Dr. Luis Echegoyen
Luis Echegoyen has been the Robert A. Welch Chair Professor of Chemistry at the University of Texas at El Paso since August, 2010. He was the Director of the Chemistry Division at the National Science Foundation from August, 2006 until August, 2010 where he was instrumental in establishing new funding programs and research centers. He was simultaneously a Professor of Chemistry at Clemson University in South Carolina, where he maintained a very active research program with interests in fullerene electrochemistry, monolayer films, supramolecular chemistry, endohedral fullerene chemistry and electrochemistry; and carbon nanoonions, synthesis, derivatization and fractionation. He served as Chair for the Department of Chemistry at Clemson from 2002 until his NSF appointment. Luis has published 385 research articles and 47 book chapters and his current h index is 70. He was elected Fellow of the American Association for the Advancement of Science in 2003 and has been the recipient of many awards, including the 1996 Florida ACS Award, the 1997 University of Miami Provost Award for Excellence in Research, the 2007 Herty Medal Award from the ACS Georgia Section, the 2007 Clemson University Presidential Award for Excellence in Research, and the 2007 University of Puerto Rico Distinguished Alumnus Award. He was also selected as an ACS Fellow in 2011 and was the first recipient of the ACS Award for Recognizing Underrepresented Minorities in Chemistry for Excellence in Research & Development, also in 2011. Luis is a coveted speaker who has to his record over 410 scientific invited lectures and presentations. He has delivered several named lectureships in places like Northwestern University, Georgia Tech., UC-Riverside and is a member of several international advisory boards, such as the IMDEA-Nanoscience Center in Madrid and Physical Chemistry of Solid Surfaces (PCOSS) Center at Xiamen University in China. He has been the editor in chief of the Journal of Physical Organic Chemsitry, a Wiley publication, since 2010.

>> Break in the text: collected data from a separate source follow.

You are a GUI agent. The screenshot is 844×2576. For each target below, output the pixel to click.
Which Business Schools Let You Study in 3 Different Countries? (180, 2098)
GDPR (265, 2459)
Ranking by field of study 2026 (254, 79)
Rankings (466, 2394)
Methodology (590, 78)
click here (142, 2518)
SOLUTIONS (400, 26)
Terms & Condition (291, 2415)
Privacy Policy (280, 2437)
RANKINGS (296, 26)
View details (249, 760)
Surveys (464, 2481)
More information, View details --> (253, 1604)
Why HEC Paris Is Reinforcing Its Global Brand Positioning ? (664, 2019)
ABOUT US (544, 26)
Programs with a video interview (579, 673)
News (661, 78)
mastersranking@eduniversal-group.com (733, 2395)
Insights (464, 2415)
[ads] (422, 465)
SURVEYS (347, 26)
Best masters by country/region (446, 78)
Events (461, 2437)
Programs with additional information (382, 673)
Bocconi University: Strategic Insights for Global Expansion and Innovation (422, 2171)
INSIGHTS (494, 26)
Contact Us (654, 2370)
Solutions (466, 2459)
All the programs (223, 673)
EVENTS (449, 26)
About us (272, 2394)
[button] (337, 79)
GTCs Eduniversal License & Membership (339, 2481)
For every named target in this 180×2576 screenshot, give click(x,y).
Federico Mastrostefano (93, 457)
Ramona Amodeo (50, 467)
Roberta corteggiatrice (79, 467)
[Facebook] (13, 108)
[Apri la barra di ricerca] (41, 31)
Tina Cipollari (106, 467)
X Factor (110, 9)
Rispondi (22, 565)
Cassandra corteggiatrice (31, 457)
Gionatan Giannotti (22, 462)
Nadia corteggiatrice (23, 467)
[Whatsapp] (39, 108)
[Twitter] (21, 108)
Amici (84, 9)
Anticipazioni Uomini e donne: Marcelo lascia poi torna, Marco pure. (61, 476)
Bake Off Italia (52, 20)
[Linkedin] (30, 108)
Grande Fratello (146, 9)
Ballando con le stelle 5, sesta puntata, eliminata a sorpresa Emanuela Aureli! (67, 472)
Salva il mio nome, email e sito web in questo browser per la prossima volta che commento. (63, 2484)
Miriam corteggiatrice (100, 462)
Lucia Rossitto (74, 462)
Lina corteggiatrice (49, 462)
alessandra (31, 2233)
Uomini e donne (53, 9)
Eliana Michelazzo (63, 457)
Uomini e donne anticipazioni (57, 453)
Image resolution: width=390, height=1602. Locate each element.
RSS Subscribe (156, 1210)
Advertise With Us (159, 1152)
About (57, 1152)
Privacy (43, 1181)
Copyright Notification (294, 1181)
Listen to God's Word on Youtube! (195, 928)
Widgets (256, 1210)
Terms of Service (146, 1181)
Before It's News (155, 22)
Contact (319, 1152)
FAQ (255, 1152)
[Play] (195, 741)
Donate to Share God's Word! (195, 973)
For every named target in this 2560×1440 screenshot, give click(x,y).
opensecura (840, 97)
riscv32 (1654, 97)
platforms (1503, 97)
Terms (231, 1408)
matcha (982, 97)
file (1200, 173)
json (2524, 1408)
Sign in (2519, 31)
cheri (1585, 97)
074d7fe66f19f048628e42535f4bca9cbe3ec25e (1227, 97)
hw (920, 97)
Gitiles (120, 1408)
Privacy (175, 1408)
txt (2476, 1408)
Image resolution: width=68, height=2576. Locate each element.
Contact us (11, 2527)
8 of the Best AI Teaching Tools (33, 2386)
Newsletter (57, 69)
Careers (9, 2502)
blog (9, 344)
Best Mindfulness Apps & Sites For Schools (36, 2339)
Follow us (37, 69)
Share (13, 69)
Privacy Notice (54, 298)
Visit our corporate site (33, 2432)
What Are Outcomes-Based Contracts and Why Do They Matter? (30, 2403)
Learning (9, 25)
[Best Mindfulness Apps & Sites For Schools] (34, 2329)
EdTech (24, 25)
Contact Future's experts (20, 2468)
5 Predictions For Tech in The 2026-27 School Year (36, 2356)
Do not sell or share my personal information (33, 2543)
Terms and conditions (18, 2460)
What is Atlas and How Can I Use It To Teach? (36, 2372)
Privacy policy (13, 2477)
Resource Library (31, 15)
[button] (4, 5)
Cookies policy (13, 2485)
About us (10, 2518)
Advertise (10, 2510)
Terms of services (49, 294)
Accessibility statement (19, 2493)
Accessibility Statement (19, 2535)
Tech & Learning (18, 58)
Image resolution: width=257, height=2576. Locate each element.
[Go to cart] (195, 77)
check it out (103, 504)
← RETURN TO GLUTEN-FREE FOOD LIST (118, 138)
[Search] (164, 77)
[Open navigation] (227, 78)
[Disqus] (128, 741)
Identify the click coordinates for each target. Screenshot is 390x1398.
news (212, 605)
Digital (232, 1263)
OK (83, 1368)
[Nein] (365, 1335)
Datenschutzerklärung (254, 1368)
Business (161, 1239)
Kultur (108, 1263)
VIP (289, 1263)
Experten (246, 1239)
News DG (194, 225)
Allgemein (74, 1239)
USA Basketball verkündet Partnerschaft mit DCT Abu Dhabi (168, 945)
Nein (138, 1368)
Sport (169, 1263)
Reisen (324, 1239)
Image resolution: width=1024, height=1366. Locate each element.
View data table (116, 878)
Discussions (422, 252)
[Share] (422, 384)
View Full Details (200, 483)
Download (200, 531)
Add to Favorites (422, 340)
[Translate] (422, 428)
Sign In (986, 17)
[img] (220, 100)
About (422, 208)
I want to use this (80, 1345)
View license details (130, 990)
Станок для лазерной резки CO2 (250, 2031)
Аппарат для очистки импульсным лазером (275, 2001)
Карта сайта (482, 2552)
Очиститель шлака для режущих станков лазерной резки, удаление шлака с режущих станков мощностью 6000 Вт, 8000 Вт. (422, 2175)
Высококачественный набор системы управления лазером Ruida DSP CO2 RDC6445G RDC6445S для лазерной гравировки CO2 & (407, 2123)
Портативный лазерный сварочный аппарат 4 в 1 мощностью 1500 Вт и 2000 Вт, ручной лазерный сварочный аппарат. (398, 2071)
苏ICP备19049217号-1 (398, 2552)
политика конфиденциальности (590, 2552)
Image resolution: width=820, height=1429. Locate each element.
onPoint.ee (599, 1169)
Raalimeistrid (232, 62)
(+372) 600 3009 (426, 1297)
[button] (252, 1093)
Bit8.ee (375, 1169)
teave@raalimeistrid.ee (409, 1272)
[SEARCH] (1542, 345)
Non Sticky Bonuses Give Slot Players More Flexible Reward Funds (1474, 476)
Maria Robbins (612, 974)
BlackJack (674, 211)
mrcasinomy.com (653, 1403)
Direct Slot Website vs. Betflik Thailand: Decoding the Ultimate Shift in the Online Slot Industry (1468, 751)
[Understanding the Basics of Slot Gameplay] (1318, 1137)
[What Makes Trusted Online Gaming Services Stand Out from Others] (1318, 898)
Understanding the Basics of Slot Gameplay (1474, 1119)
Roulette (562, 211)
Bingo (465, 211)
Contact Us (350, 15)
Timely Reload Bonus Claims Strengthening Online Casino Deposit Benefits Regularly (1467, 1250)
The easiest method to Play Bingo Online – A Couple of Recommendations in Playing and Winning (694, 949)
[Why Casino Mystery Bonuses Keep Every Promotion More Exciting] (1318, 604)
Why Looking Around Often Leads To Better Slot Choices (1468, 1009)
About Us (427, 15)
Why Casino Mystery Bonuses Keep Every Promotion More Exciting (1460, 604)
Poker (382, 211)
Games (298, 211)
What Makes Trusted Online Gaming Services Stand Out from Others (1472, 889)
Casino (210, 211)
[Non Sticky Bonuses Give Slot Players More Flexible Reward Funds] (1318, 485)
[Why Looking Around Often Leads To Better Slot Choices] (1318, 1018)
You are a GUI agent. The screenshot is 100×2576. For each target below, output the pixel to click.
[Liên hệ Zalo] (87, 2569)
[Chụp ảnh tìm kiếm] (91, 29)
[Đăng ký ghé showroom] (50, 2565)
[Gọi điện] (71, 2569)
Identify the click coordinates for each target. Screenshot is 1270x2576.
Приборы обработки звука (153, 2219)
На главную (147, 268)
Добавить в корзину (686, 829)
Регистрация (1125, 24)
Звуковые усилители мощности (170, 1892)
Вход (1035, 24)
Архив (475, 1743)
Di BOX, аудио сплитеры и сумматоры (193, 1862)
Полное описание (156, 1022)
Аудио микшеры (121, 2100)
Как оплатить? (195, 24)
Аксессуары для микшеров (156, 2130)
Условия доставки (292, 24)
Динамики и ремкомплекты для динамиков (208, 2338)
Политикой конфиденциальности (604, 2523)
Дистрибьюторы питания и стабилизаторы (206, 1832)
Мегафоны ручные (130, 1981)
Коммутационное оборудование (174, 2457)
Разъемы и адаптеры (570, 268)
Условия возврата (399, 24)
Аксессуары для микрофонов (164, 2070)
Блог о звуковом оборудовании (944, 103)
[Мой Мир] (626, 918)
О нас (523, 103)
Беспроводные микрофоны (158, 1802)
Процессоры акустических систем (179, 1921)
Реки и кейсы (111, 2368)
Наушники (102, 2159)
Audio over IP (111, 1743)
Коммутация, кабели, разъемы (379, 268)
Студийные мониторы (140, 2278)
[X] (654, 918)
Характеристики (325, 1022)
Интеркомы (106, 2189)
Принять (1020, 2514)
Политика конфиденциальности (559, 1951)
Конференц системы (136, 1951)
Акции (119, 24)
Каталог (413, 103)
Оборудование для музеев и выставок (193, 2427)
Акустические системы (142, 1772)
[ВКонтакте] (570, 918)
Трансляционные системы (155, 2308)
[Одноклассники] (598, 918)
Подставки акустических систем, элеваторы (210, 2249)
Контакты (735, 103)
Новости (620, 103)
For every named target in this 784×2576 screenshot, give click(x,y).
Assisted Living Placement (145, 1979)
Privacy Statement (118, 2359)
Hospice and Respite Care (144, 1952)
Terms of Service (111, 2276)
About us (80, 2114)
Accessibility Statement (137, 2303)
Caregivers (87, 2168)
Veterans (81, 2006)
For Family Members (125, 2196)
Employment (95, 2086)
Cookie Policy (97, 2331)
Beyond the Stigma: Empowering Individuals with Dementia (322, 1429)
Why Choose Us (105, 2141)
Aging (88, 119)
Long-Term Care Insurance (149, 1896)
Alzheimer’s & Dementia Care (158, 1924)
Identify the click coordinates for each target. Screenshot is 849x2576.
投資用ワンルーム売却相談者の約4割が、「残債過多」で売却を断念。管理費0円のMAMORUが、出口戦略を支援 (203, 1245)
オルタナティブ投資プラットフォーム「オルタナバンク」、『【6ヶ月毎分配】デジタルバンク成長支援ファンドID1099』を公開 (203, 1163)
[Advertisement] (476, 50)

Luis was born in Habana, Cuba in 1951. His family moved to Puerto Rico in 1960, where he spent his formative years. He received a BS in Chemistry and a Ph.D. in Physical Chemistry from the University of Puerto Rico, Río Piedras. He was a post-doctoral fellow at the University of Wisconsin, Madison, and a research scientist at Union Carbide Corporation in Bound Brook, New Jersey. Realizing that his vocation was in academic research and teaching, he returned as Assistant Professor to the University of Puerto Rico in 1977. Luis was invited to serve as Program Officer in the Chemical Dynamics Program at NSF in 1981, and he held a simultaneous Adjunct Associate Professor position at the University of Maryland, College Park during his work at the NSF. He moved to the University of Miami in 1982, where he served as Associate Professor and Professor for 18 years. While at Miami, he took two very rewarding sabbatical leaves: one at Louis Pasteur University in Strasbourg, France in 1990, where he collaborated with Professor Jean-Marie Lehn, and a second one at the ETH in Zurich, Switzerland in 1997, where he worked with Professor François Diederich. Luis maintains active research collaborations with researchers in Spain, Italy, France, Germany, Switzerland, Poland and all across the US. Luis has been continuously funded since the start of his academic career, and is proud to have directed the research of a very large number of undergraduate and graduate students in Puerto Rico, Miami, Clemson and Texas, all of whom have gone on to successful academic, professional, and industrial careers.